Assignment: Where does the word "computer" show up in the records? Copy every line that holds it.
Supplied information Block Start
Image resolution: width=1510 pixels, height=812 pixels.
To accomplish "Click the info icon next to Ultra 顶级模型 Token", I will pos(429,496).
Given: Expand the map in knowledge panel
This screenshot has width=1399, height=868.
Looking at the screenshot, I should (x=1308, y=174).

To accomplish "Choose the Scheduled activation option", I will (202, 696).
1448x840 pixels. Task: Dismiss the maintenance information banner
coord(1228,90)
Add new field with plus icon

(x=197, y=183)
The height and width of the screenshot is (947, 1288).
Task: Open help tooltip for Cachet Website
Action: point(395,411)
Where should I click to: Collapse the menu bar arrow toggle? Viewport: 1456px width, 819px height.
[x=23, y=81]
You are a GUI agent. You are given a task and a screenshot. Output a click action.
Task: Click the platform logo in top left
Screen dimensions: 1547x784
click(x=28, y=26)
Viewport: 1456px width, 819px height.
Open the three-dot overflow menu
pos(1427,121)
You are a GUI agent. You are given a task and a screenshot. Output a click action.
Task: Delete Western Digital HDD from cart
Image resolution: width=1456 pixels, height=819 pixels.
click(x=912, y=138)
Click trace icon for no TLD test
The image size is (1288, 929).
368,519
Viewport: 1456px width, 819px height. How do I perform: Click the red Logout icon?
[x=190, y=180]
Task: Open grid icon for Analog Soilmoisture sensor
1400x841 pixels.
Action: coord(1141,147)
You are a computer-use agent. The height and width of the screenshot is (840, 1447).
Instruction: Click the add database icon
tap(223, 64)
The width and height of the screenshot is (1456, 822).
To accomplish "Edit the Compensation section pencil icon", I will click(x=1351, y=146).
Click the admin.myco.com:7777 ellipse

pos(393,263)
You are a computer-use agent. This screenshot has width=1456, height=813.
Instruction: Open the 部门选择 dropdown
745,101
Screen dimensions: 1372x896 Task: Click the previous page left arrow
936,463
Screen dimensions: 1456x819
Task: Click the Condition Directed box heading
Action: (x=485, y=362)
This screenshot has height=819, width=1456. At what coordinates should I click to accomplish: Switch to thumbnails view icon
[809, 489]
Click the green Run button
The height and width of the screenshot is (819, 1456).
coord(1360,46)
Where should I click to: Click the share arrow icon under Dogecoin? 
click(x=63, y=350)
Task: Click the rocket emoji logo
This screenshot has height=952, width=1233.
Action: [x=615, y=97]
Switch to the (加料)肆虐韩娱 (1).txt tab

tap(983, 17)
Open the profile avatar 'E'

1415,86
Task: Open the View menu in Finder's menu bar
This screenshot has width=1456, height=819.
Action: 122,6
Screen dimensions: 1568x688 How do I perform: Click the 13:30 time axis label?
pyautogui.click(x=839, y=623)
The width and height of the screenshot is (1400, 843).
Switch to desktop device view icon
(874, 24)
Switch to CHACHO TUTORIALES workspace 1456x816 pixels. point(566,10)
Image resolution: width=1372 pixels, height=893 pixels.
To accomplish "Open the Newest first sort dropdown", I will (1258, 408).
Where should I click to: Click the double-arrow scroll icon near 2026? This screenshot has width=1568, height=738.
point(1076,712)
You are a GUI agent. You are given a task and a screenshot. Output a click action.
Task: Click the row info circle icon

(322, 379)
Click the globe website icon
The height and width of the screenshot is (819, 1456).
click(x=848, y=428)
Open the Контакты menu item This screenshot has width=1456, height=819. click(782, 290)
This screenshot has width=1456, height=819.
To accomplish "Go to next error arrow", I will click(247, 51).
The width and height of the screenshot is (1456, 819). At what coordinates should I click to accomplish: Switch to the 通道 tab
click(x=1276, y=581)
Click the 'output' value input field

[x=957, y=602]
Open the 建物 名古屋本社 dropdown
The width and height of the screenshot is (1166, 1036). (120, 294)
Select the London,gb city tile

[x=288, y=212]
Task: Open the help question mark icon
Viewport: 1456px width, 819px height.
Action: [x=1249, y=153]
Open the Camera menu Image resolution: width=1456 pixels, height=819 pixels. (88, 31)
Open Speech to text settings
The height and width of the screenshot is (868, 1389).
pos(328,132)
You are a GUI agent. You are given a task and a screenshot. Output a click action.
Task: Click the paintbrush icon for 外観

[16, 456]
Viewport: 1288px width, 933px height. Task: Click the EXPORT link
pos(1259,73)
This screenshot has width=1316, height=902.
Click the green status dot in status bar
Supplied information Block End
Exercise output:
You are a computer-use agent. The height and width of the screenshot is (840, 1447).
You are a computer-use agent. This screenshot has width=1456, height=813.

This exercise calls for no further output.